Father-of-All-the-Turtles : A giant Turtle, one category of Sea Monster identified by Bernard Heuvelmans.
From a Sumatran legend.
Aspidochelone (Greek, “snake-turtle”).
Tortoiselike head. Large, prominent eyes. Wide mouth. No teeth. Medium-length, slender neck. Rounded carapace with a saw-toothed ridge. Large scales on the back. Two pairs of flippers.
Breathes through its mouth, making a whistling noise.
North Atlantic Ocean and the Caribbean Sea.

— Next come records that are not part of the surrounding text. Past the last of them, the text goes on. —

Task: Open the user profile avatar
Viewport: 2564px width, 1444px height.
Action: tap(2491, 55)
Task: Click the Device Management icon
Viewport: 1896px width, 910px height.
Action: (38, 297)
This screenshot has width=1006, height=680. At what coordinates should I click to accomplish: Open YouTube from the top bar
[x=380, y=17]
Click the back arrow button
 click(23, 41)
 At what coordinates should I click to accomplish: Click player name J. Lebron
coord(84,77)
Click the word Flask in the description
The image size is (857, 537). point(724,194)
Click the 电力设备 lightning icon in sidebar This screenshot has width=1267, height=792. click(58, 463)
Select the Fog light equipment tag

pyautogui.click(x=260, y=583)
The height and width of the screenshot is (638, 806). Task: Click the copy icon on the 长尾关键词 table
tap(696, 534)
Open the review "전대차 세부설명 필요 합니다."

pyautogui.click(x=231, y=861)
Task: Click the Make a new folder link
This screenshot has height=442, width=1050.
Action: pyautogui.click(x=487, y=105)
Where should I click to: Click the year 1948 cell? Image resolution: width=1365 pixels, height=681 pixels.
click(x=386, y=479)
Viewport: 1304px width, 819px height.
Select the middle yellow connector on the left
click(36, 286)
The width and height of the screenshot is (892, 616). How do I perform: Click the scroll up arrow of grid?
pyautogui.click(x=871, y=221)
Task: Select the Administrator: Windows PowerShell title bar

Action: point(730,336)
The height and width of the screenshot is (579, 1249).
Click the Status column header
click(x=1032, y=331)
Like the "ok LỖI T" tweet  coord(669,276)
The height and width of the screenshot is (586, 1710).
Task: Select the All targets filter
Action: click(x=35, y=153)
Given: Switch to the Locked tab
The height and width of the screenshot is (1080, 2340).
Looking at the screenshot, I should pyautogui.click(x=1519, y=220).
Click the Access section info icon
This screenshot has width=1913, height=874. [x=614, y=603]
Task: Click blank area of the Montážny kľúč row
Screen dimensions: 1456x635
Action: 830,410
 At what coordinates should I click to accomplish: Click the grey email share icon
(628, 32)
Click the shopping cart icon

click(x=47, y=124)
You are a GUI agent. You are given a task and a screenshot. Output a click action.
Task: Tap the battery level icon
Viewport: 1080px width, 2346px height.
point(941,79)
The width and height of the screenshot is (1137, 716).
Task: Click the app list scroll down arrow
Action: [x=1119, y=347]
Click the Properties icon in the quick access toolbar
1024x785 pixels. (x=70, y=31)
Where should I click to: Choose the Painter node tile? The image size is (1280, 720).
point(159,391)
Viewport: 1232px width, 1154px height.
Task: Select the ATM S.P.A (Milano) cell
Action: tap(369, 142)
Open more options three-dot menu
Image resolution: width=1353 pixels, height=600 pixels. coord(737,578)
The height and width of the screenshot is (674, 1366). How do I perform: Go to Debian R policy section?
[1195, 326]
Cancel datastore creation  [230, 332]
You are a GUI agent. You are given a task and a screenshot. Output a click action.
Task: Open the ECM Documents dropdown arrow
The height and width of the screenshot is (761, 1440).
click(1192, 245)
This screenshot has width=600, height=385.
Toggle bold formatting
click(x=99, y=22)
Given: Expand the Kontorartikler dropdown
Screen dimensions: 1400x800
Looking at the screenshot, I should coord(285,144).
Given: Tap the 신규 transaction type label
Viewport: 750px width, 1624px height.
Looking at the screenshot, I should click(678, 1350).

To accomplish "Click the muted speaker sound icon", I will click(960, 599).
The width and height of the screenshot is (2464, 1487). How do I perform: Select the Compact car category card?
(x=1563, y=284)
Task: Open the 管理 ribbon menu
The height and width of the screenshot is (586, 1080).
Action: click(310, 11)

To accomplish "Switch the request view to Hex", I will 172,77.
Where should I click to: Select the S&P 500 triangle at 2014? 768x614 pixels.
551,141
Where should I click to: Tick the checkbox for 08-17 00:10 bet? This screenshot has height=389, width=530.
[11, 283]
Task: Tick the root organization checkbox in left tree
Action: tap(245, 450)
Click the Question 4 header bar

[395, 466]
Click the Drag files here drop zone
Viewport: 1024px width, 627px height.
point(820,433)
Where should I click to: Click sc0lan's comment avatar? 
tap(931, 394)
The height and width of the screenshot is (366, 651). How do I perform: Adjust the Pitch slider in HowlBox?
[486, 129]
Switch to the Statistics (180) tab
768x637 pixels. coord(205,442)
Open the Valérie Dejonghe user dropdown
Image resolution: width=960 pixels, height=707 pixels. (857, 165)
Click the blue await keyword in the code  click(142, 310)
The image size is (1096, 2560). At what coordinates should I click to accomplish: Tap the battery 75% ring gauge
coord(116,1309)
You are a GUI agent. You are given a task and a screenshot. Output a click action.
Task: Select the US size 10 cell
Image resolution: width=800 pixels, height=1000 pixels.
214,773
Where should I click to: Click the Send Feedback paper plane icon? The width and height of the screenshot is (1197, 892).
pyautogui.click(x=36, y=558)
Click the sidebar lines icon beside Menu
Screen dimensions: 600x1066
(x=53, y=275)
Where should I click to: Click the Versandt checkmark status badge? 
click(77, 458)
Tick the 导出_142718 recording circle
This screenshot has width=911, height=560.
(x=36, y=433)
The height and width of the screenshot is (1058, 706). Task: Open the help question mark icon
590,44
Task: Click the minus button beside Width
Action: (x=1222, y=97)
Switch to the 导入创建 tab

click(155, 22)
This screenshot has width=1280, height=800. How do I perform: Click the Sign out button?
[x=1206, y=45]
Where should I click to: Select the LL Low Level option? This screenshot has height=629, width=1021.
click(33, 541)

As his three caravels sailed east along the southern coast of the Dominican Republic in early September 1494, Christopher Columbus and his crew saw a whale-sized turtle that kept its head out of the water. It had a long tail with a fin on either side.
On March 30, 1883, the schooner Annie L. Hall sighted what looked like a capsized ship on the Grand Banks (or off the Azores if you go by the longitude provided) in the North Atlantic Ocean. However, it turned out to be a turtle “40 feet long, 30 feet wide, and 30 feet from the apex of the back to the bottom of the under shell.” The flippers were 20 feet long. This report was apparently confused in contemporary newspapers with a more conventional, 100- foot-long Sea Monstersighting that took place in November 1883 by Capt. W. L. Green and
some fishermen off Long Branch, New Jersey.
On March 8, 1955, L. Alejandro Velasco was stranded on a raft off the Gulf of Urabá, Colombia, when he saw a yellow turtle about 14 feet long.
In June 1956, the cargo steamer Rhapsody reported a 45-foot turtle with a white carapace south of Nova Scotia. It had flippers 15 feet long and could raise its head 8 feet out of the water.
On September 13, 1959, Tex Geddes and James Gavin were fishing off Soay in the Inner Hebrides, Scotland, when they saw the head and back of a huge animal approach them until it was only 20 yards away. Its body was 4–8 feet broad at the waterline, and the back was 2 feet–2 feet 6 inches high. They watched it for five minutes, after which it dived and swam further out to sea.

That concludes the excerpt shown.